Para Raúl, estrictamente hablando, en Madrid no hay milongas, sino encuentros de amigos que bailan tango. Lo que falta, sostiene, es el juego de miradas, “esa tensión casi sexual” que convierte la pista en una arena de combate. “En Argentina, una mujer te puede derretir con la mirada, aquí son mas ingenuas para eso”, expresa.

       Sin embargo, la escena tanguera en Madrid ha crecido mucho en los últimos tiempos, aunque el nivel de baile esté todavía muy lejos del de ciudades como París o Berlín. Para Marcos, la razón por la que el tango no ha llegado a adquirir tal categoría se debe, en parte, a la idiosincrasia nacional. “Los españoles somos muy vagos y menos disciplinados que el resto de los europeos”, señala el ingeniero, que ha visto la evolución de la escena tanguera madrileña en las últimas dos décadas.
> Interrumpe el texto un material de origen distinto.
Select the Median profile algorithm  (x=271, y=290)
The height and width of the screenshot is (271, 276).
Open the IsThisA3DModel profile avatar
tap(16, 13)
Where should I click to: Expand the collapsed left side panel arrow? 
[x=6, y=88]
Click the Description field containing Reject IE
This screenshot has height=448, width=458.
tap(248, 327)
       “Hubo un proliferación impresionante de gente joven. Hace diez años solo había tres personas de menos de 30 bailando tango. Ahora hay muchos”, indica, y agrega que la edad mínima ronda los 25 años, porque es difícil que “el tango te enganche hasta dentro” antes de esa edad. Suele haber un bache, sin embargo, en la franja de los 40, especialmente entre las mujeres, que se subsana a partir de los 50 años. Por otro lado, si bien las milongas en Madrid tienen un ambiente muy heterogéneo, la mayoría de la gente que acude tiene un nivel sociocultural medio-alto. Un misterio aún por resolver es el de la proliferación de bailarines con carreras técnicas, especialmente ingenieros, en las pistas madrileñas.
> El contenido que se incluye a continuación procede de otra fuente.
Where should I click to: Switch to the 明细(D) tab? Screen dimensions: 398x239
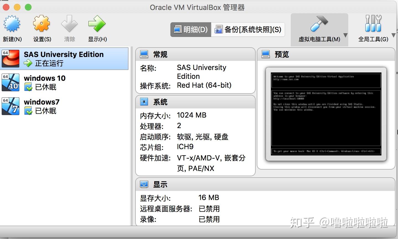(190, 29)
       En la escena tanguera española también hay muchos argentinos que aprendieron a bailar a miles de kilómetros de su país. No es extraño que se hayan interesado estando en el extranjero. Argentina siempre ha tenido una relación de amor-odio con el tango. En la década de los sesenta, cuando David o Raúl eran adolescentes, el tango era percibido como una tradición arcaica frente al transgresor sonido del rock and roll de Elvis Presley y Los Beatles. Su resurgimiento y modernización se gestó en los años ochenta y afortunadamente el tango goza hoy de gran esplendor, aunque es un mito turístico eso de que todos los porteños saben bailarlo. Frente al exilio, bailar tango para un argentino es como tener un pedazo de su tierra en cualquier lugar del mundo, es escuchar un bandoneón, dejarse llevar por su furia y sentir Buenos Aires.

       El tango, ese baile nacido en los arrabales porteños, se convierte en Madrid en un universo tanguero en sí mismo. Con sus miradas tímidas y sus no cabeceos, con los acentos argentinos mezclados de españoles y los acentos españoles mezclados de argentinos. Otras caras, las mismas máscaras. Porque no hay nada más porteño que el tango y, al mismo tiempo, esta danza dejó de ser argentina para ser universal. María, la filósofa milonguera, me lo advirtió una noche: “El tango es universal porque parte del abrazo”.